TASK STATEMENT: Pick up the source text on using the More Sugar font and continue it from its final sentence.

SOURCE TEXT:
::::::::::

Real-world testing taught me where More Sugar truly sings. On candle jars? Perfect for front-label titles (“Honey Glow”, “Cinnamon Snuggle”) paired with a clean sans serif (like Montserrat or Inter) for ingredients and burn instructions. On greeting cards? Stunning as a single-word sentiment (“Joy”, “Hello”, “Celebrate”) stamped over watercolor backgrounds. For wedding stationery? Ideal for welcome boards, menu headers, or envelope liners—especially when paired with a delicate script for names and a grounded serif (like Merriweather) for details. And yes—it cuts cleanly on Cricut and Silhouette machines when converted to outlines and sized appropriately (I avoid using it below 0.25” height for intricate vinyl cuts).
What makes More Sugar especially useful for makers is its versatility across formats. I’ve used it in packaging design for seasonal bath bombs (paired with a minimalist sans for weight and scent info), on printable holiday gift tags (exported as high-res PNGs with transparent backgrounds), and even as part of a digital download bundle—where it appears in editable Canva templates and layered PSD files. Because it’s a commercial font, I double-checked the license before including it in those templates: yes, it permits use in both physical products and digital goods sold to end users, as long as the font file itself isn’t distributed.
When pairing More Sugar, I lean into contrast. Its playful energy balances beautifully with restrained typefaces—think a crisp geometric sans for supporting text, or a gentle serif for fine print. I avoid pairing it with other heavy display fonts or overly ornate scripts; that tends to compete rather than complement. One unexpected win? Using it alongside a simple handwritten font (not too shaky) for quotes on printable wall art—More Sugar takes the spotlight, while the secondary font adds quiet intimacy.

::::::::::

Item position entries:
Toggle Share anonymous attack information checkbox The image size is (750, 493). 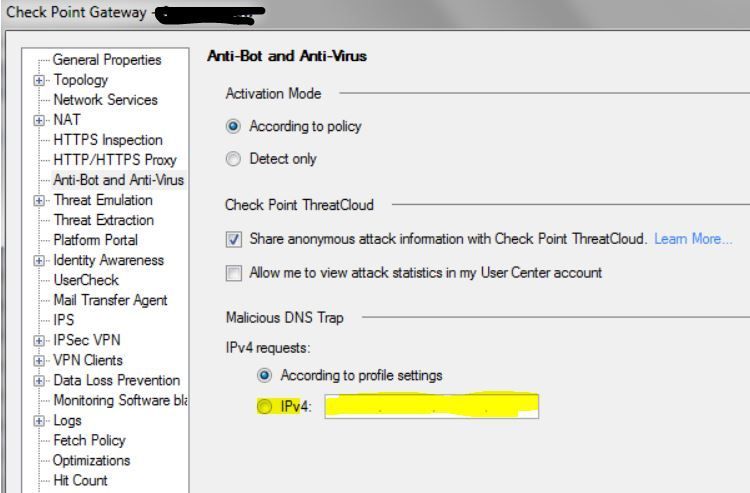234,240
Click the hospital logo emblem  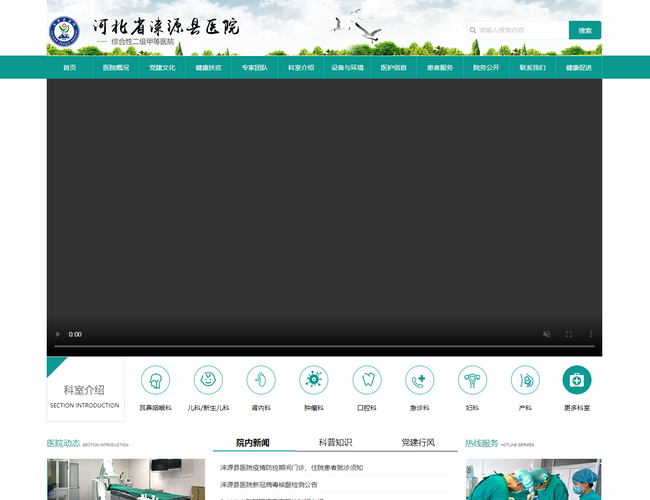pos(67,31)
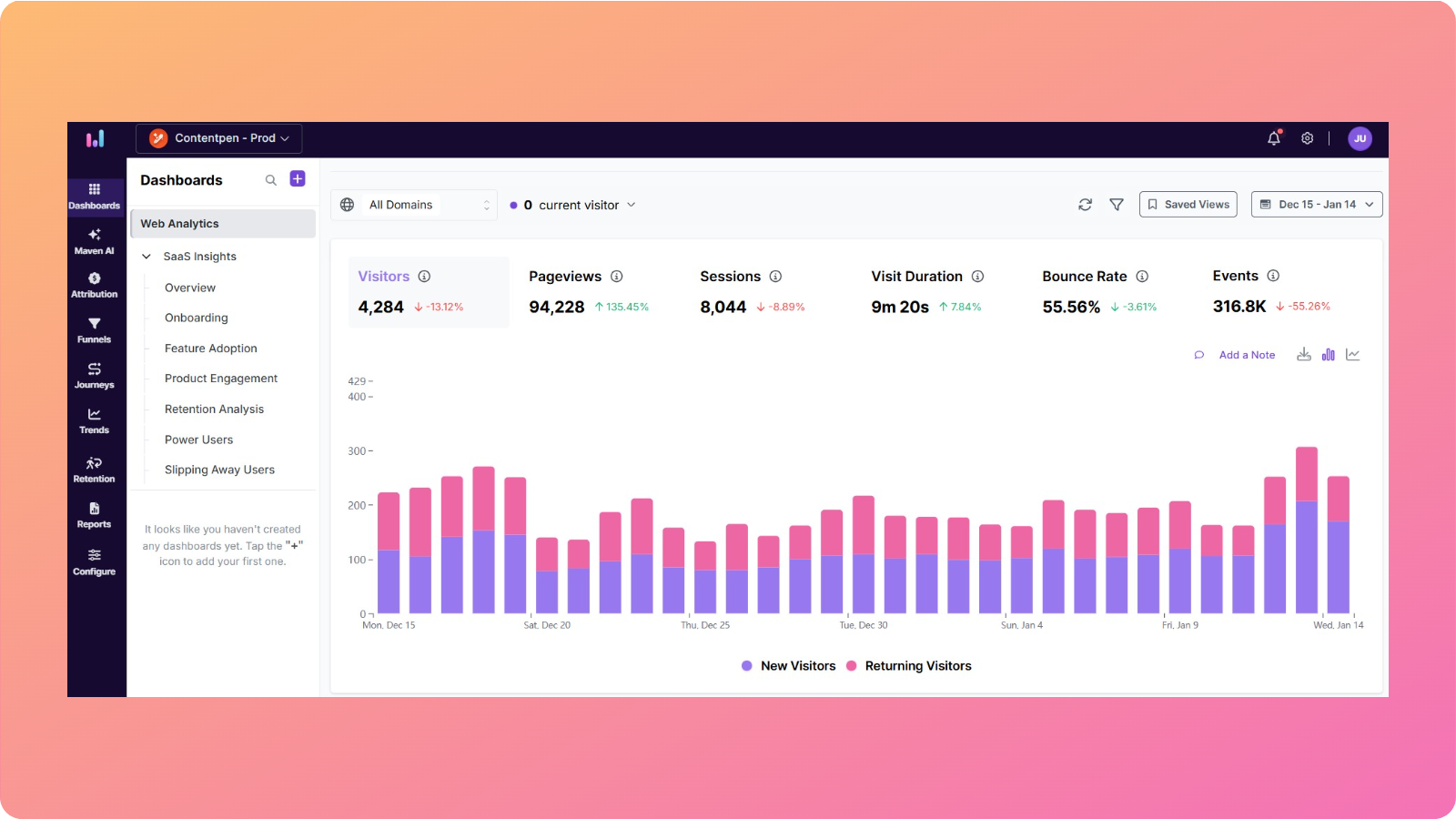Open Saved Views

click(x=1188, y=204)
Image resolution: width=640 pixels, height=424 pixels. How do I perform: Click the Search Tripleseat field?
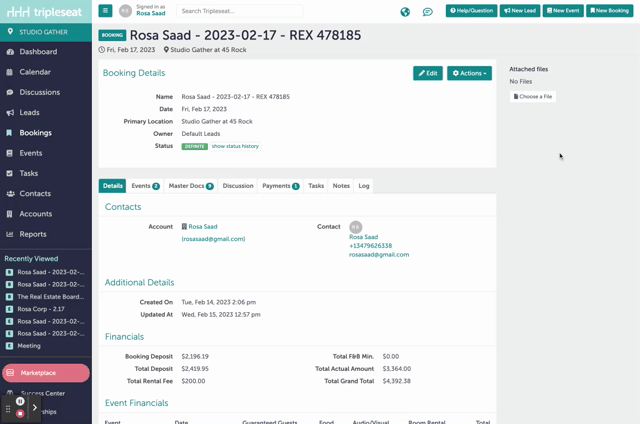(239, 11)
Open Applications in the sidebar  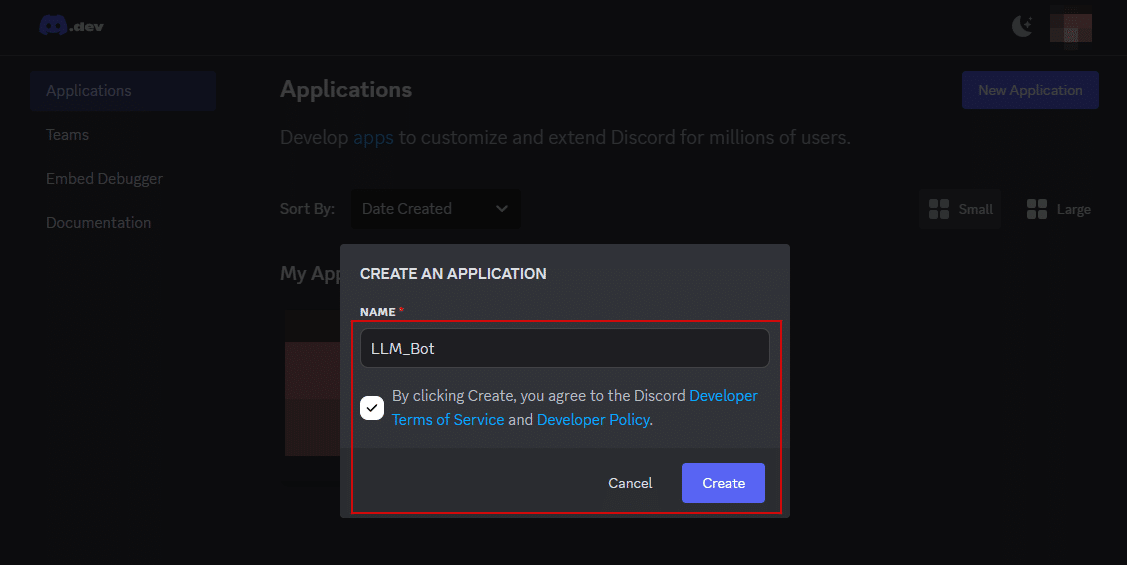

::::::::::

WRITTEN RESPONSE:
Before adding More Sugar to any project, I always check what’s included: standard OpenType features, stylistic alternates (like a swash ‘Q’ or looped ‘g’), and whether multilingual characters are supported. For an international shop, that matters—especially if you’re designing bilingual holiday tags or packaging for EU markets. I also verify file formats: OTF and TTF are must-haves for compatibility across design apps, cutting software, and print houses.
It’s shown up on so many things since that first candle label: a set of acrylic boutique gift tags, a series of planner page dividers (with soft pastel backgrounds), a farmhouse-style wooden sign for a friend’s baby shower (“Sweet Little One”), and even the title text on a batch of printable cupcake toppers. Each time, it brings a consistent thread of warmth and handmade authenticity—without feeling repetitive. That’s the power of a strong display font: it becomes part of your brand identity, not just decoration.
Of course, More Sugar isn’t magic—it won’t fix weak layout or muddy color choices. But when used thoughtfully—as a focal point, not filler—it elevates perceived quality. Customers notice the care in the details: the way the ‘S’ curves just so, how the spacing invites pause, how the whole word feels like a little hug in typographic form. In a crowded handmade marketplace, that kind of emotional resonance matters. It tells people your work is made with intention—not just output.
If you’re choosing fonts for your next round of labels, cards, or digital downloads, ask yourself: does this typeface reflect the feeling I want someone to have when they hold or see my product? With More Sugar, the answer is often yes—especially when sweetness, sincerity, and a touch of handmade joy are exactly what you’re aiming for.